In my intermediate microeconomics class, I remind students that while we are building a corpus of theory to explain human behavior, we must devise tests of those theories because science advances through the interplay of theory and experiment. As I’ve written before, I am a huge fan of classroom experiments and would recommend MobLab for ease of use, quick explainers on the experiments, and immediate access to data and discussion of results. However, if you do not want to have your students pay a subscription fee then VeconLab is nice as well.

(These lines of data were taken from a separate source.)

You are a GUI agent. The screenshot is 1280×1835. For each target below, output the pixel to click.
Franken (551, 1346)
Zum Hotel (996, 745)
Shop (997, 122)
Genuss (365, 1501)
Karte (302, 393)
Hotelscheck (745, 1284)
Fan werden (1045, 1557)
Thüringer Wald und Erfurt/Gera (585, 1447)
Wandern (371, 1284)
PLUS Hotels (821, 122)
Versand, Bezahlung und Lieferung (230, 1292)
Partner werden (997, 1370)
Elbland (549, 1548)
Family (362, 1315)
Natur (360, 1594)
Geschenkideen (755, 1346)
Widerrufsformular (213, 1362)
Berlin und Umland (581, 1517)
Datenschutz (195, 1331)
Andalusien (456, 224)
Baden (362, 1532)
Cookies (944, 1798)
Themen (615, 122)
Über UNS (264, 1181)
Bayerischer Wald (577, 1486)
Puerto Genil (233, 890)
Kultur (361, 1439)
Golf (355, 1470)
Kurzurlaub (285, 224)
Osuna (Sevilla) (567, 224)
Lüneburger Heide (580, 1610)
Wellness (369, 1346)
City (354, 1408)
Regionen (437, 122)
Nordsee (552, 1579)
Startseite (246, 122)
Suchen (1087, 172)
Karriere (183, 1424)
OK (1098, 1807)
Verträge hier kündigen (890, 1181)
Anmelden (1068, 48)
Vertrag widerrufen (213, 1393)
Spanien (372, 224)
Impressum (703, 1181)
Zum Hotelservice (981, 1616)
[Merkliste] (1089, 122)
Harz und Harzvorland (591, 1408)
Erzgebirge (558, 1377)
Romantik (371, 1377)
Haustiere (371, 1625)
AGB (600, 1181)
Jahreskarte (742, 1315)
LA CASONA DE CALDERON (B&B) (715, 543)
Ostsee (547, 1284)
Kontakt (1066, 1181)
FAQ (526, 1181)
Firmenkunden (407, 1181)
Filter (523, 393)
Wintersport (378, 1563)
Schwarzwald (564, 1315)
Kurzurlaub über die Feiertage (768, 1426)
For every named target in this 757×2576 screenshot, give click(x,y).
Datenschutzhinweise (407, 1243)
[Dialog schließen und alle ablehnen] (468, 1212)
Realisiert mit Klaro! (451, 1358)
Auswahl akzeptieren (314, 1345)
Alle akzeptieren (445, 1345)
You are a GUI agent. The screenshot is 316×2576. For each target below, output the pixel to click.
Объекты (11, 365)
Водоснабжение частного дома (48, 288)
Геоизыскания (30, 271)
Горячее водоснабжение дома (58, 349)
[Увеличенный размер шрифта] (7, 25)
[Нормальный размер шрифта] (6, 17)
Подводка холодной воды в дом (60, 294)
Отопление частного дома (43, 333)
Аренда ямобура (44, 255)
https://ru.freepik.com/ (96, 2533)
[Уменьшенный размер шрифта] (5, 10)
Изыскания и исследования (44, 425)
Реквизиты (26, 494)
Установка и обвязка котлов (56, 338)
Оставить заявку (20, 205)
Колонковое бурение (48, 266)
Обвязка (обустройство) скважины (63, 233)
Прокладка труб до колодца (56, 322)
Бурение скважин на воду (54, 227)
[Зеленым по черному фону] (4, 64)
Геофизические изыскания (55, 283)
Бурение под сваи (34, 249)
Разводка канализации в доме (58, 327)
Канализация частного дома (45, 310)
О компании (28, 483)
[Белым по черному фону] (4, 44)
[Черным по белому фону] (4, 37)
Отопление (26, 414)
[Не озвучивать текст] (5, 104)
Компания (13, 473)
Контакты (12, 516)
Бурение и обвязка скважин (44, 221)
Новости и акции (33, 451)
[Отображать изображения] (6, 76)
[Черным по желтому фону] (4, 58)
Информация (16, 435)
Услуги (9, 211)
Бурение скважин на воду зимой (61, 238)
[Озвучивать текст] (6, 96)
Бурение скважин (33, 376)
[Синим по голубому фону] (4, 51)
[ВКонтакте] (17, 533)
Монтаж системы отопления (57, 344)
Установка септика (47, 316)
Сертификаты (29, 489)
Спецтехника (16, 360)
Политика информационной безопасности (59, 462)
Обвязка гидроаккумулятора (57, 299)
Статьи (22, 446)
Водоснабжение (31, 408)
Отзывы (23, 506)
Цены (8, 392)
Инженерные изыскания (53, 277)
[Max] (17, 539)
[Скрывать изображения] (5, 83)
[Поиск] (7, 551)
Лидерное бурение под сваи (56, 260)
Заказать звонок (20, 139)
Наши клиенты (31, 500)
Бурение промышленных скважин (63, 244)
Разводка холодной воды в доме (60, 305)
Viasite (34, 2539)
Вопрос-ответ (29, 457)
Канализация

There are so many new video series being created around a variety of topics. Beyond the Mastering Metrics videos discussed above (and all the other great MRU content) my friend and coauthor John Lightle has recorded several excellent videos on behavioral economics topics. I’m sure there are many more.
I am a huge fan of blogs as repositories of information when putting together examples for classes. Some of my favorite blogs (present and/or past) include Marginal Revolution, Conversable Economist, Cheap Talk, Mankiw’s Blog, Coordination Problem, Cafe Hayek, Chris Blattman, and EconLog (though I’m sure I have enjoyed many more blogs).
I find myself frequently sending links of EconTalk, Planet Money, and Freakonomics podcasts to students.